Maybe I understood the difference between Anger's and IACA numbers (for SandyBridge at least): Anger's table has numbers for ymm only :
VDIVPS y,y,y 3 3 2 1 21-29 20-28 AVX
VDIVPS y,y,m256 4 3 2 1 1+ 20-28 AVX

but when I played with IACA it showed different types of operands: xmm0, ... and ymm0, ....

269

And another comment: for f32/v4f32 IACA shows 14 for vdivss/vdivps but Agner's table shows the same 10-14 for divss/divps and 20-28 for vdivss/vdivps. Clang generates vdivss/vdivps (for SNB target) that's why I should select 28 as a cost value is we're using Agner's numbers. Is it OK?

269

As an intermediate decision I did the following for SNB numbers: xmm operands use the first number as a cost while ymm operands use the second number. For example:

{ ISD::FDIV, MVT::f32,   20 }, // SNB from http://www.agner.org/ (IACA: 14)
{ ISD::FDIV, MVT::v4f32, 20 }, // SNB from http://www.agner.org/ (IACA: 14)
{ ISD::FDIV, MVT::v8f32, 28 }, // SNB from http://www.agner.org/ (IACA: 41)

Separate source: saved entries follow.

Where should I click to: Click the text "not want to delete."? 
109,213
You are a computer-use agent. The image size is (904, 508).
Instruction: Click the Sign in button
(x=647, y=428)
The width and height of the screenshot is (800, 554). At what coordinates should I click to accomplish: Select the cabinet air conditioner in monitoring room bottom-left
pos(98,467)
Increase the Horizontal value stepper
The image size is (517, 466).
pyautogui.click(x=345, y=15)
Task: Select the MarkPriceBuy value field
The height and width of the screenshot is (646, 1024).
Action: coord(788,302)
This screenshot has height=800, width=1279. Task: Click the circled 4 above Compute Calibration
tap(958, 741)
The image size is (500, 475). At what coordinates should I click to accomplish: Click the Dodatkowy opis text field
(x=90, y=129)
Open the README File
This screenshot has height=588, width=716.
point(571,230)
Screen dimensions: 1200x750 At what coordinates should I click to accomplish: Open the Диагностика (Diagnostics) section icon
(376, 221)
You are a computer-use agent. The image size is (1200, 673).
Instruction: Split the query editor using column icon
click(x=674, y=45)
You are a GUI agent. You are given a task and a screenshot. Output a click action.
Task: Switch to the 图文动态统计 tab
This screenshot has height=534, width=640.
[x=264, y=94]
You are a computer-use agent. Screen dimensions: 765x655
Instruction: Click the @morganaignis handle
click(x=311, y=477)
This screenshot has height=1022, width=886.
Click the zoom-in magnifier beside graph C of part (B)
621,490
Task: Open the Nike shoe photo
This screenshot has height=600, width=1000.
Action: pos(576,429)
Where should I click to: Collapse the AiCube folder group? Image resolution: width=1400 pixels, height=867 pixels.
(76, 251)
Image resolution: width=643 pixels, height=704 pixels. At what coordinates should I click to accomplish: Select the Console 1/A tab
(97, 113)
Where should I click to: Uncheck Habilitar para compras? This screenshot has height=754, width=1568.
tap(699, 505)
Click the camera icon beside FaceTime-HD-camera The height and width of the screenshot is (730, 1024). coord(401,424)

Is it acceptable? In fact we need here some extension of our current Cost tables: it is not enough to know the instruction itself and the type of its operands. We need some target dependent info as well (e.g. if we're speaking about X86 targets only (exactly our case) then we could add the size of the target registers or something similar, e.g. ISA: SNB/HSW could use both divps and vdivps and usage of 2 divps could be better then usage of one vdivps but our current Cost Model cannot help to decide what's better).

269

BTW, I've just realized that Haswell IACA numbers are really closed to the expected ones:

f32 13 vdivss
v4f32 13 vdivps xmm0...
v8f32 26 vdivps ymm0...
f64 20 vdivsd
v2f64 20 vdivpd
v4f62 47 vdivpd ymm0...

It means we have problems with IACA numbers for SNB only (too big difference for xmm and ymm). Maybe new CPUs simply resolved this issue?

1088

JFYI, I got the same numbers for Nehalem with IACA

avt77 updated this revision to Diff 76016.Oct 27 2016, 6:37 AM
avt77 edited edge metadata.

All numbers from IACA were replaced with Agner's numbers

avt77 updated this revision to Diff 76035.Oct 27 2016, 8:10 AM

The wrong SNB numbers were fixed (tnx to Simon Pilgrim)

I think this is almost done now - please can you add the AVX2/Haswell costs:

Haswell
FDIV f32/4f32 = 7, 8f32 = 14, f64/2f64 = 14, 4f64 = 28
FSQRT f32/4f32 = 7, 8f32 = 14, f64/2f64 = 14, 4f64 = 28

Other than that does anyone have any additional feedback?

I think this is almost done now - please can you add the AVX2/Haswell costs:

Haswell
FDIV f32/4f32 = 7, 8f32 = 14, f64/2f64 = 14, 4f64 = 28
FSQRT f32/4f32 = 7, 8f32 = 14, f64/2f64 = 14, 4f64 = 28

Other than that does anyone have any additional feedback?

No, LGTM (modulo what Simon said about Haswell)

Thanks for fixing this, Andrew.

avt77 updated this revision to Diff 76295.Oct 29 2016, 3:40 AM

Haswell numbers added for AVX2

RKSimon accepted this revision.Oct 29 2016, 4:36 AM
RKSimon edited edge metadata.

LGTM with one minor

lib/Target/X86/X86TargetTransformInfo.cpp
1127

Better to use the Pentium III costs F32 = 28, VF432 = 56

This revision is now accepted and ready to land.Oct 29 2016, 4:36 AM
avt77 updated this revision to Diff 76366.Oct 31 2016, 2:35 AM
avt77 edited edge metadata.

FSQRT changes: SSE1 Cost table updated with Pentium III numbers; SSE42 cost table added with Nehalem numbers

This revision was automatically updated to reflect the committed changes.